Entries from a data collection
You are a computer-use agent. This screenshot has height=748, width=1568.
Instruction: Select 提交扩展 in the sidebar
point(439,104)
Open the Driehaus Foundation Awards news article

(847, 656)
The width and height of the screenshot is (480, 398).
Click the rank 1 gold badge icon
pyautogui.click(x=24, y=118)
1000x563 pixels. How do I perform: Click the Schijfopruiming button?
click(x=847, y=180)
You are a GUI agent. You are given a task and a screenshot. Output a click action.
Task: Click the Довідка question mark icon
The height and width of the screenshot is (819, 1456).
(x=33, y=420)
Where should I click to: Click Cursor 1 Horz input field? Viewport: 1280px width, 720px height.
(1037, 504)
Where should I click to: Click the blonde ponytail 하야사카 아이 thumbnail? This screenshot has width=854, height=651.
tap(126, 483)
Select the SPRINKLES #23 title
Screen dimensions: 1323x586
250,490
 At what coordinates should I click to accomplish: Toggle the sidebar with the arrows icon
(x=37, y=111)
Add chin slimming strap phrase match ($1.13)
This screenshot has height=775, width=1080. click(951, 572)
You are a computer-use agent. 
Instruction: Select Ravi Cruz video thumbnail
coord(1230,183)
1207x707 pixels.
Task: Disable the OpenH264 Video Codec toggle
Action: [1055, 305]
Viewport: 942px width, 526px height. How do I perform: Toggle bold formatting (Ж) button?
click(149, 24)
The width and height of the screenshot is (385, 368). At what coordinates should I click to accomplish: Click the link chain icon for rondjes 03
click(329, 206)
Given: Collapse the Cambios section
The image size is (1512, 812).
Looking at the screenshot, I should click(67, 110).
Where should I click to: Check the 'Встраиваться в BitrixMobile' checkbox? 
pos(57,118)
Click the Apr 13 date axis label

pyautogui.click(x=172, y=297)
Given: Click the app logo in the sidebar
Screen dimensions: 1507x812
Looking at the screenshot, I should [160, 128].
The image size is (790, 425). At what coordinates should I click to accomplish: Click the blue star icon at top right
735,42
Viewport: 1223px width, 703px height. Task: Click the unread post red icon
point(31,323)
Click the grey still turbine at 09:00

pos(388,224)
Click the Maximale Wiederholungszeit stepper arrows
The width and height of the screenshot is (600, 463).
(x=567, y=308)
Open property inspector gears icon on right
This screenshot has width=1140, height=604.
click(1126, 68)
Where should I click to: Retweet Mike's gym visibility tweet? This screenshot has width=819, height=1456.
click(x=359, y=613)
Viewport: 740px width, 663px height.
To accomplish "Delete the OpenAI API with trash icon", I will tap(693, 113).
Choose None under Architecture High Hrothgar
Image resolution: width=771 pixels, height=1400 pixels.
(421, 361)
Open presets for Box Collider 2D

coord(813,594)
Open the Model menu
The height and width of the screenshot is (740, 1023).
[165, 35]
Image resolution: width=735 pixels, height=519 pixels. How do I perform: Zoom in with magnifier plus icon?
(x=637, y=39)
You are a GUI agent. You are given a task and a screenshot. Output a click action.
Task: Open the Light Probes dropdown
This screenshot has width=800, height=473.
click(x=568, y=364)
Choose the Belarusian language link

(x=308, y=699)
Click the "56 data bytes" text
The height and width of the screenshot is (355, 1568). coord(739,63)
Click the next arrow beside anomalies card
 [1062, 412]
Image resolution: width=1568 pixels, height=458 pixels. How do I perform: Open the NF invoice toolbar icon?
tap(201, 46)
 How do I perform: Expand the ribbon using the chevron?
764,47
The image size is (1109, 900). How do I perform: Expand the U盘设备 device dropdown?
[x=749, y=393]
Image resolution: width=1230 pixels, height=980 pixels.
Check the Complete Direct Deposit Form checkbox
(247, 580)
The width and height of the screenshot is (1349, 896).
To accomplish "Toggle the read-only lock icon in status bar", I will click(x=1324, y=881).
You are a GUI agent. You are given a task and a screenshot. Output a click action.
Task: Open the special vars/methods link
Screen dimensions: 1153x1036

What the task requires » Transcribe the entries verbatim, starting at the line containing "Viewport: 1223px width, 703px" and ending with the line containing "click(1126, 68)", both of those lines included.

Output for this task »
Viewport: 1223px width, 703px height. Task: Click the unread post red icon
point(31,323)
Click the grey still turbine at 09:00

pos(388,224)
Click the Maximale Wiederholungszeit stepper arrows
The width and height of the screenshot is (600, 463).
(x=567, y=308)
Open property inspector gears icon on right
This screenshot has width=1140, height=604.
click(1126, 68)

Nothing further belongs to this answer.